From Jennie at shelikespurple.com: I challenge you to make your own list. The only catch? You can't include a single person you know on your list. No "I love the way my husband laughs" or "I love hearing my little girl call for me." It'll be tough, I know. But this particular little exercise is about stripping away everyone who defines you and figuring out what you (not his partner; not their mother/daughter/sister/friend) love.
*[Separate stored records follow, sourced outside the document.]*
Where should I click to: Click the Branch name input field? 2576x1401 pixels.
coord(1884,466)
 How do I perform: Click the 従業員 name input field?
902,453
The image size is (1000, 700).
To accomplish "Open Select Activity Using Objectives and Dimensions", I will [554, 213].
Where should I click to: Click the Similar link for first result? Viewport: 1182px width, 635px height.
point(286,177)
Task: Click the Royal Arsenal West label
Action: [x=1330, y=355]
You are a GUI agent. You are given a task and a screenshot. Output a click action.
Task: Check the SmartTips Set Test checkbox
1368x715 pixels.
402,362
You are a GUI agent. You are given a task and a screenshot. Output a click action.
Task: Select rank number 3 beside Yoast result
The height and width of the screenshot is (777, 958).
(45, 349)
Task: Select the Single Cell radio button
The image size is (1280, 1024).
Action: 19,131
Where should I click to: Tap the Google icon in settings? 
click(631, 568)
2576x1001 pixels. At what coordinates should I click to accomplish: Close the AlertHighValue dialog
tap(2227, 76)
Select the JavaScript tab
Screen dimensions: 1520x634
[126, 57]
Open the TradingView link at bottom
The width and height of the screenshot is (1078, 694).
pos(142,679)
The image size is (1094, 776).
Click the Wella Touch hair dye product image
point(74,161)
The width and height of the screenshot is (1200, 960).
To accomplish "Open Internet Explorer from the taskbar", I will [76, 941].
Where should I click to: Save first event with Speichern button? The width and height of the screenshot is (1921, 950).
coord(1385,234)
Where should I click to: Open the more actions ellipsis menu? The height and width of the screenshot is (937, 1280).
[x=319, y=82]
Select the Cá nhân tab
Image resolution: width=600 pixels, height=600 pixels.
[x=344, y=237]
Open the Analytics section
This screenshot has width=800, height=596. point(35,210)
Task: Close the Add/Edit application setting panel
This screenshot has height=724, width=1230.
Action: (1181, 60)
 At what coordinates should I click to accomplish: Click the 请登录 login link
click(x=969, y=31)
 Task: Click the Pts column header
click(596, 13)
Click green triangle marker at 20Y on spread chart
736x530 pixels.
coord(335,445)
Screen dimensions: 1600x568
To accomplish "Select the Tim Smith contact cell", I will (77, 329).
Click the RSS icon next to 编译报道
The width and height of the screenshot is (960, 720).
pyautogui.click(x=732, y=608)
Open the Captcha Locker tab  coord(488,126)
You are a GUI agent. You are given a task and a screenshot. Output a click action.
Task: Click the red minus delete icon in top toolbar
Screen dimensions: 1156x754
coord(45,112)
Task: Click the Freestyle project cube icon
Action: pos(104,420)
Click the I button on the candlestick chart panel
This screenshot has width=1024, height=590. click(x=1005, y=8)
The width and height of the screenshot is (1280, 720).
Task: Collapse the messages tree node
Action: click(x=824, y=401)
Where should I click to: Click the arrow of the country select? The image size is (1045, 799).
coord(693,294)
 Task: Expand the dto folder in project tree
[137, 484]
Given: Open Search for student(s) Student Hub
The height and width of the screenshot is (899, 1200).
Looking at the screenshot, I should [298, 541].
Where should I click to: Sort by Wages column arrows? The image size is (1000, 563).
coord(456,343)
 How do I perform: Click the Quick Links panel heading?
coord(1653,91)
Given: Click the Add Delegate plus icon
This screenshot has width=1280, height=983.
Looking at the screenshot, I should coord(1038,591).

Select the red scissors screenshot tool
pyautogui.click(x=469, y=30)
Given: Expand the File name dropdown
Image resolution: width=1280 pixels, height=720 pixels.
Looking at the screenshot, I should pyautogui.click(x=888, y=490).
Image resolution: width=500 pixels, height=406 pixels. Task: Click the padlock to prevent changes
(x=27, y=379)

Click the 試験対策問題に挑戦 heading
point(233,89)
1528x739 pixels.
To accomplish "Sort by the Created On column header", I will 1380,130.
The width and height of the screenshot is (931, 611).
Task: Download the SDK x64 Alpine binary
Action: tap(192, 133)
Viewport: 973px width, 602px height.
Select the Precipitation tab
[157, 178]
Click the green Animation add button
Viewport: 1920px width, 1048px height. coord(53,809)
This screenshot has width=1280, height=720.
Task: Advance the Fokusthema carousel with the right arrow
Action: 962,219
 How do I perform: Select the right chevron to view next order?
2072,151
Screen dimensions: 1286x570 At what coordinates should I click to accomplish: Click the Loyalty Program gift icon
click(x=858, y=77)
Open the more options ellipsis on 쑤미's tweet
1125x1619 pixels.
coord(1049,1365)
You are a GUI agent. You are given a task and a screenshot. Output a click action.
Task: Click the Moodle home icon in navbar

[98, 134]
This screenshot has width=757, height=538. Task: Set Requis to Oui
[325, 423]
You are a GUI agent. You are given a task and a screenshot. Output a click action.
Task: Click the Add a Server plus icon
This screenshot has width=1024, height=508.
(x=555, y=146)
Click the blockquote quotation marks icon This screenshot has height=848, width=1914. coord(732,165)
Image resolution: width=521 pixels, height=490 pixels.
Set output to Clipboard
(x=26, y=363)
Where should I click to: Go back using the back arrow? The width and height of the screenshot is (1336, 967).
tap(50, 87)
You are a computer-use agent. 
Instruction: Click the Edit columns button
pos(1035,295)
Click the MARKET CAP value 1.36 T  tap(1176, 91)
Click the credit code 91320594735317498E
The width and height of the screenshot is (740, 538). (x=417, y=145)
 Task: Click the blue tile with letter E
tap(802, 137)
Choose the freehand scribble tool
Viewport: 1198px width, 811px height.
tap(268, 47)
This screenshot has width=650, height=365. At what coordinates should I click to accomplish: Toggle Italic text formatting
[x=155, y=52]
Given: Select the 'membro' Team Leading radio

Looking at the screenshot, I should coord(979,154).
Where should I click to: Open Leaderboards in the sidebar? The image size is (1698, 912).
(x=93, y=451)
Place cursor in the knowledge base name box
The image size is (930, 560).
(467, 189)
I love turkey sandwiches, on a sub roll, with lettuce, tomato, mayo, and provolone cheese. I love it with a side of salty chips. I love my bed. I love sleeping in late. I love spontaneous trips to target, or a restaurant, or nowhere. I love thanksgivings and christmases. I love making pies, and then seeing how happy they are that I made it. I love God. I love all the beautiful things God has blessed me with. I love greasy sausage pizza with lots of parmesan cheese on top. I love my shower curtain. I love googling bible quotes. I love LOLcats. I love PostSecret on Sunday morning. I love the framed four-leaf clover on my desk, there to remind me of how lucky I am. I love good-smelling shampoos and conditioners. I love Christmas decorations. I love Christmas music, which I'm already listening to, even though it's only November 14. I love music in general. I love steak and potatoes, with fried onion strings on top. I like raisin nut bread, with real butter spread on top. I love the excitement of seeing someone I haven't seen in a while. I love history. I love that Obama is our president-elect. I love the two pictures of the Virgin Mary that are right over my bed. I love cute dresses. I love cute aprons. I love cute flats, even if I am 5 feet and should be wearing heels more often. I love my heart ring. I love taking pictures. I love my computer. I love my eyes. I love football games, and tailgates. I love music of all kinds. I love music that moves me, to tears, to dance, to work toward getting better. I love men. I love the smell of cologne and sweat mixed together under a dress shirt. I love boy's smiles, and their hair, and the way they are. I love that I can find the good in people. I love baking bread. I love throwing parties. I love me.